INSTRUCTIONS TO FOLLOW:
Look through the data below. Collect every line where the word "computer" occurs.

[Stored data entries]
[Start of Attachment]

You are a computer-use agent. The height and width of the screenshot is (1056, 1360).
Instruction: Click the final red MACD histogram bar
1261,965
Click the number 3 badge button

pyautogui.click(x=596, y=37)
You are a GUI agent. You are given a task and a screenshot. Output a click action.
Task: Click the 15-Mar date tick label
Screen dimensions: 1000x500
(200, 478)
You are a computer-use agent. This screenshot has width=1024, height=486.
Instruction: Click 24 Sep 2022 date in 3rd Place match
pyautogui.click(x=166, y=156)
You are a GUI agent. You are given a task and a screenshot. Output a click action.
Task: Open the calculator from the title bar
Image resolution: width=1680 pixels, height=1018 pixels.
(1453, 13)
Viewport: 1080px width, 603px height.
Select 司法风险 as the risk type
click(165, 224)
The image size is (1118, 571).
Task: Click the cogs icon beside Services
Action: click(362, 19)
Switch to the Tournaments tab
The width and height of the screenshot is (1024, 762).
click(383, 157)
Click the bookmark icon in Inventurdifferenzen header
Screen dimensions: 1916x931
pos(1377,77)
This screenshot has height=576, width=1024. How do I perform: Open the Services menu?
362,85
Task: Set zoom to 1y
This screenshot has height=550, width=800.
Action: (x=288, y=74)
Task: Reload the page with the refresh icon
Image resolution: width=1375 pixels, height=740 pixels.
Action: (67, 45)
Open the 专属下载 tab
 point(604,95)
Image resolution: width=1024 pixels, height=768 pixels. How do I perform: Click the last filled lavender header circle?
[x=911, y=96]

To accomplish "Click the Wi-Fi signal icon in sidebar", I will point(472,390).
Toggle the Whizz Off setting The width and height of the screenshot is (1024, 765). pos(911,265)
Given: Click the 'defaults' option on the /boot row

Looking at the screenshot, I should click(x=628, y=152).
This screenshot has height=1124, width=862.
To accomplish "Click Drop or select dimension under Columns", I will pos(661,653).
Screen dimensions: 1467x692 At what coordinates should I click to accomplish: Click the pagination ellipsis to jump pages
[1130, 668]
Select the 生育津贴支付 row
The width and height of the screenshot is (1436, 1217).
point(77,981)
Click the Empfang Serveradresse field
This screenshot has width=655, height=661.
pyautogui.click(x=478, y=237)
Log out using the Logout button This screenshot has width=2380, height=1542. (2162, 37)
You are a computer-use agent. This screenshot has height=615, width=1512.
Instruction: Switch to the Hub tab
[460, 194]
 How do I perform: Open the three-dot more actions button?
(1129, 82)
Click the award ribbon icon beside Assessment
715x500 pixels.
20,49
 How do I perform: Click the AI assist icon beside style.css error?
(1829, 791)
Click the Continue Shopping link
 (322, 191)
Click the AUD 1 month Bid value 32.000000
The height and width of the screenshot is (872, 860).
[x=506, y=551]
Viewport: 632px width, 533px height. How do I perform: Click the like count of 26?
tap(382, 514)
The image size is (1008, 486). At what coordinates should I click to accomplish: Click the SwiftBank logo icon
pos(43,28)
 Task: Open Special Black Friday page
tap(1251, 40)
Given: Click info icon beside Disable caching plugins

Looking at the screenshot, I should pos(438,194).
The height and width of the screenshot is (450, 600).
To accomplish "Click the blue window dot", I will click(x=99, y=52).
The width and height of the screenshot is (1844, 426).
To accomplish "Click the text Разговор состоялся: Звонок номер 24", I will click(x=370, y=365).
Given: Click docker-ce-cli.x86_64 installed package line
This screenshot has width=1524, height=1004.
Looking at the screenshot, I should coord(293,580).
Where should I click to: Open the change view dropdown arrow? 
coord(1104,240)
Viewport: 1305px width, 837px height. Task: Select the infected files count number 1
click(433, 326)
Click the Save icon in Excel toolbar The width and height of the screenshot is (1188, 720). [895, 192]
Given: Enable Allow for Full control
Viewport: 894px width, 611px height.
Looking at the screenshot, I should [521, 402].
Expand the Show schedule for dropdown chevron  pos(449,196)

[End of Attachment]

RESPONSE AREA:
You are a computer-use agent. The height and width of the screenshot is (1056, 1360).
You are a computer-use agent. This screenshot has width=1024, height=486.
You are a computer-use agent. This screenshot has height=615, width=1512.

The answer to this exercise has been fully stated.